Unwind this recursive function

Question

given the function $f(n)= \begin{cases} 1 & n = 0 \\ 4f(n-1) + 2(n-1) & n \geq 0 \end{cases} $. Unwind this function into a non-recursive definition. I tried and was able to get upto: $4^{n}+2\cdot4^n\sum_{i=1}^{n-1}((\frac{1}{4})^ii)$. I don't know what to do next, nor do I know if this is correct in the first place.

Answer 1

You can add $\frac{2}{3}\left(n-1 \right)$ to both sides of $f\left(n \right)=4f\left(n-1 \right)+2\left(n-1 \right)$ and rearrange to obtain that $$f\left(n \right)+\frac{2}{3}\left(n-1 \right)=4\left( f\left(n-1 \right)+\frac{2}{3}\left(n-1 \right)\right)$$ Now for any $1 \le n$ denote $g\left(n\right) \equiv f\left(n \right)+\frac{2}{3}\left(n-1 \right)$, hence obtain that $$g\left(n\right) = 4\left( g\left(n-1 \right)+\frac{2}{3}\right)$$ for any $1 \le n$. Now add $\frac{8}{9}$ to both sides of $g\left(n\right) = 4\left( g\left(n-1 \right)+\frac{2}{3}\right)$ and rearrange to obtain that $$g\left(n\right)+\frac{8}{9} = 4\left( g\left(n-1 \right)+\frac{8}{9}\right)$$ for any $1 \le n$. Now for any $1 \le n$ denote $h\left(n\right) \equiv g\left(n\right)+\frac{8}{9}$, hence obtain that $$h\left(n\right)=4h\left(n-1\right) $$ for any $1 \le n$. Now observe that $h\left(n\right)$ is a geometric progression and therefore $$h\left(n\right)=h\left(1\right)4^{n-1}$$ Substitute $g$ into $h$ and $f$ into $g$ to obtain that $$f\left(n\right)=g\left(n\right)-\frac{2}{3}\left(n-1 \right)=\left(h\left(n\right)-\frac{8}{9}\right)-\frac{2}{3}\left(n-1 \right)=h\left(1\right)4^{n-1}-\frac{2}{3}n-\frac{2}{9}$$ for any $1 \le n$ Now to find $h\left(1\right)$ just substitute $n=1$ to the latter equation and use the definition of $f$ to obtain that $$4=4f\left(0\right)+0=4f\left(1-1\right)+2\left(1-1\right)=h\left(1\right)4^{1-1}-\frac{2}{3}-\frac{2}{9}=h\left(1\right)-\frac{8}{9}$$ thus $h\left(1\right)=\frac{44}{9}$. In summation $$f\left(n\right)=\frac{11}{9}4^{n}-\frac{2}{3}n-\frac{2}{9}$$ for any $1 \le n$.

Answer 2

This is a linear difference equation where the solution is the sum of the homogeneous solution and a particular solution.

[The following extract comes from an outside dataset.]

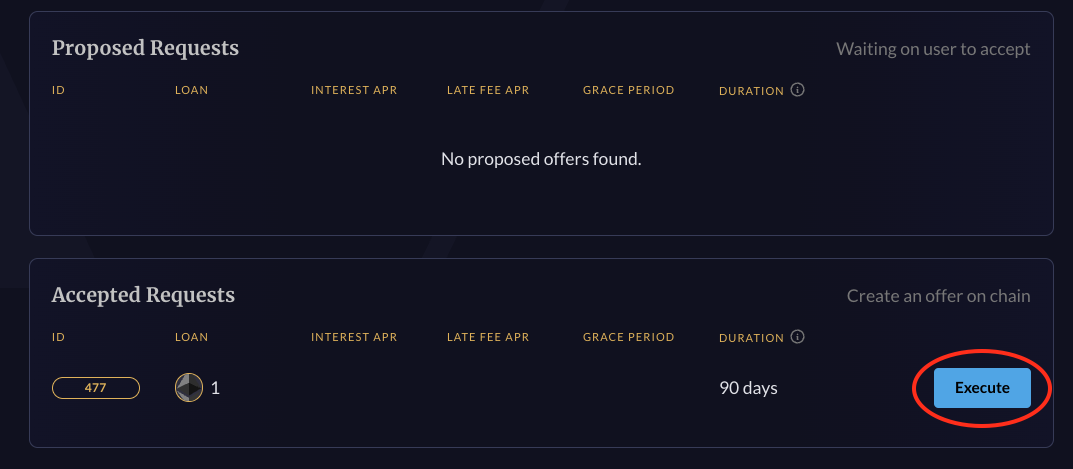Click Late Fee APR header in Proposed Requests
The height and width of the screenshot is (469, 1073).
click(488, 90)
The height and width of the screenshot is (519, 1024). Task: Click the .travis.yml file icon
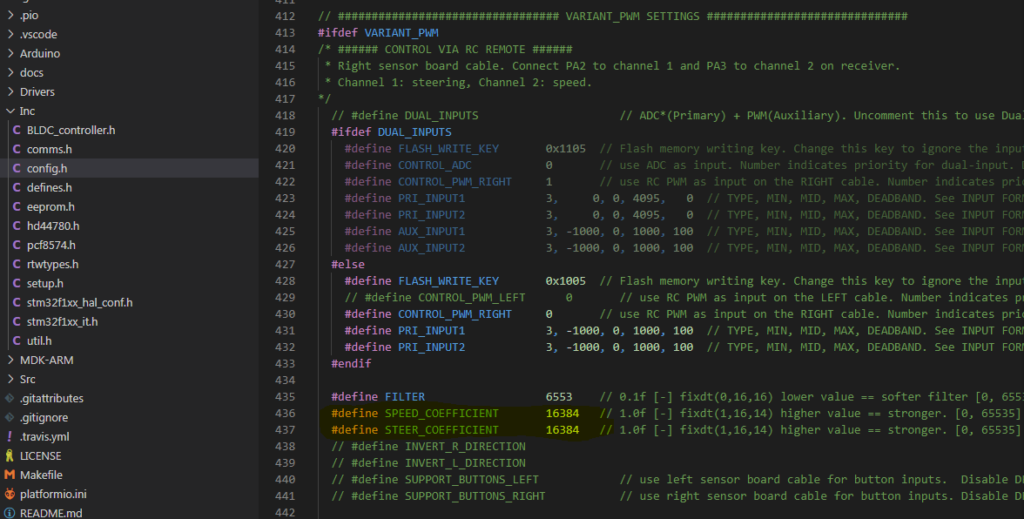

Let $f(n) =a^n$ to find the solution for the homogeneous difference equation and you get $a=4$

For the particular solution let $f_p (n) = An+B$ and you get $A=-2/3$ and $B=-2/9$

Thus your solution is $$f(n) = K(4)^n-2/3 n -2/9 $$

The initial condition of $f(0)=1$ is used to find $K=\frac {11}{9}$

The final result is $$ f(n) =\frac {11}{9} (4)^n -\frac {2n}{3}- \frac {2}{9}$$